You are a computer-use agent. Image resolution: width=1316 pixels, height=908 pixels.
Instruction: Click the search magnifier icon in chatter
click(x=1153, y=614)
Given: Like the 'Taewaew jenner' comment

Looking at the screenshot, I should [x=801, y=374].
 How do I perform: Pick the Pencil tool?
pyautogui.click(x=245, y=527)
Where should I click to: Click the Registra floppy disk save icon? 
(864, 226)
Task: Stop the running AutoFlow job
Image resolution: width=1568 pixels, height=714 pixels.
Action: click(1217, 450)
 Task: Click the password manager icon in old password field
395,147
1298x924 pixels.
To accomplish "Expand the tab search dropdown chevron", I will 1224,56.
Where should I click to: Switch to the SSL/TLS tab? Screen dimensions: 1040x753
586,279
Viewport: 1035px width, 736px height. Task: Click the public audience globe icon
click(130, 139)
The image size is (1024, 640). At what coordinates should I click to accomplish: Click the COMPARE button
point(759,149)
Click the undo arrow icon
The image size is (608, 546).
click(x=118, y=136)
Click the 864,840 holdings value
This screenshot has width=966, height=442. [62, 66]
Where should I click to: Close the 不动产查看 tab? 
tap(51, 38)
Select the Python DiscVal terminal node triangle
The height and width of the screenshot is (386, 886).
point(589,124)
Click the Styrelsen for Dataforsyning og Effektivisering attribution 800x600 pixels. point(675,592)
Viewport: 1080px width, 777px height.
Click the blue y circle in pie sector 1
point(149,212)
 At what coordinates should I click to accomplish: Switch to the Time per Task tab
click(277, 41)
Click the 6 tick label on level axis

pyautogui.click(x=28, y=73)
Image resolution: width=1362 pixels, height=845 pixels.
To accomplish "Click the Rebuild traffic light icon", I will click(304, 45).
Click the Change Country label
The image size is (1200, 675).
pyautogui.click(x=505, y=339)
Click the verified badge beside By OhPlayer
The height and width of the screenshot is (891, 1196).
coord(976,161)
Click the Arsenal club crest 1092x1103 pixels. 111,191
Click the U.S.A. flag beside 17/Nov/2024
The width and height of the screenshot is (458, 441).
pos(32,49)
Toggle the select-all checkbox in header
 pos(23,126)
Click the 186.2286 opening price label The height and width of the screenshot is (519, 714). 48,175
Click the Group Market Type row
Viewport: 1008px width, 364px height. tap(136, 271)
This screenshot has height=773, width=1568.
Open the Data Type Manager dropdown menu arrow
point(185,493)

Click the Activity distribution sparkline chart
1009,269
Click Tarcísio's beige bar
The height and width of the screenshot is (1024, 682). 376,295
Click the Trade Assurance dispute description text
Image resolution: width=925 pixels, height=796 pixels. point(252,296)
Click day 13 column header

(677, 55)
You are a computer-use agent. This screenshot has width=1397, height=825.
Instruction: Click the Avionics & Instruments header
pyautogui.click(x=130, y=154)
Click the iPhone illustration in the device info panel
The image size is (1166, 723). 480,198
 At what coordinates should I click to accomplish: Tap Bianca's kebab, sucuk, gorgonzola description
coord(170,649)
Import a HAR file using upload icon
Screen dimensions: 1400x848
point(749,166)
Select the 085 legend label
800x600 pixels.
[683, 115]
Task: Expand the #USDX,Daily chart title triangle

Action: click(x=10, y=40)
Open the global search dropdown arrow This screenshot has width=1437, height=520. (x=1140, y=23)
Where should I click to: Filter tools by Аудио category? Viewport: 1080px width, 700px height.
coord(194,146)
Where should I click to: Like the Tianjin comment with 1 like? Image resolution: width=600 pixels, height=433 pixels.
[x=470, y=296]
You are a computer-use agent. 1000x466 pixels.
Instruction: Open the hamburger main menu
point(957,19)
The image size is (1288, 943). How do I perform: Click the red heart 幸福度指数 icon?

**Requirement:** All of the data above should be reproduced exactly, with nothing missing.

**Result:**
You are a computer-use agent. Image resolution: width=1316 pixels, height=908 pixels.
Instruction: Click the search magnifier icon in chatter
click(x=1153, y=614)
Given: Like the 'Taewaew jenner' comment

Looking at the screenshot, I should [x=801, y=374].
 How do I perform: Pick the Pencil tool?
pyautogui.click(x=245, y=527)
Where should I click to: Click the Registra floppy disk save icon? 
(864, 226)
Task: Stop the running AutoFlow job
Image resolution: width=1568 pixels, height=714 pixels.
Action: click(1217, 450)
 Task: Click the password manager icon in old password field
395,147
1298x924 pixels.
To accomplish "Expand the tab search dropdown chevron", I will 1224,56.
Where should I click to: Switch to the SSL/TLS tab? Screen dimensions: 1040x753
586,279
Viewport: 1035px width, 736px height. Task: Click the public audience globe icon
click(130, 139)
The image size is (1024, 640). At what coordinates should I click to accomplish: Click the COMPARE button
point(759,149)
Click the undo arrow icon
The image size is (608, 546).
click(x=118, y=136)
Click the 864,840 holdings value
This screenshot has width=966, height=442. [62, 66]
Where should I click to: Close the 不动产查看 tab? 
tap(51, 38)
Select the Python DiscVal terminal node triangle
The height and width of the screenshot is (386, 886).
point(589,124)
Click the Styrelsen for Dataforsyning og Effektivisering attribution 800x600 pixels. point(675,592)
Viewport: 1080px width, 777px height.
Click the blue y circle in pie sector 1
point(149,212)
 At what coordinates should I click to accomplish: Switch to the Time per Task tab
click(277, 41)
Click the 6 tick label on level axis

pyautogui.click(x=28, y=73)
Image resolution: width=1362 pixels, height=845 pixels.
To accomplish "Click the Rebuild traffic light icon", I will click(304, 45).
Click the Change Country label
The image size is (1200, 675).
pyautogui.click(x=505, y=339)
Click the verified badge beside By OhPlayer
The height and width of the screenshot is (891, 1196).
coord(976,161)
Click the Arsenal club crest 1092x1103 pixels. 111,191
Click the U.S.A. flag beside 17/Nov/2024
The width and height of the screenshot is (458, 441).
pos(32,49)
Toggle the select-all checkbox in header
 pos(23,126)
Click the 186.2286 opening price label The height and width of the screenshot is (519, 714). 48,175
Click the Group Market Type row
Viewport: 1008px width, 364px height. tap(136, 271)
This screenshot has height=773, width=1568.
Open the Data Type Manager dropdown menu arrow
point(185,493)

Click the Activity distribution sparkline chart
1009,269
Click Tarcísio's beige bar
The height and width of the screenshot is (1024, 682). 376,295
Click the Trade Assurance dispute description text
Image resolution: width=925 pixels, height=796 pixels. point(252,296)
Click day 13 column header

(677, 55)
You are a computer-use agent. This screenshot has width=1397, height=825.
Instruction: Click the Avionics & Instruments header
pyautogui.click(x=130, y=154)
Click the iPhone illustration in the device info panel
The image size is (1166, 723). 480,198
 At what coordinates should I click to accomplish: Tap Bianca's kebab, sucuk, gorgonzola description
coord(170,649)
Import a HAR file using upload icon
Screen dimensions: 1400x848
point(749,166)
Select the 085 legend label
800x600 pixels.
[683, 115]
Task: Expand the #USDX,Daily chart title triangle

Action: click(x=10, y=40)
Open the global search dropdown arrow This screenshot has width=1437, height=520. (x=1140, y=23)
Where should I click to: Filter tools by Аудио category? Viewport: 1080px width, 700px height.
coord(194,146)
Where should I click to: Like the Tianjin comment with 1 like? Image resolution: width=600 pixels, height=433 pixels.
[x=470, y=296]
You are a computer-use agent. 1000x466 pixels.
Instruction: Open the hamburger main menu
point(957,19)
The image size is (1288, 943). How do I perform: Click the red heart 幸福度指数 icon?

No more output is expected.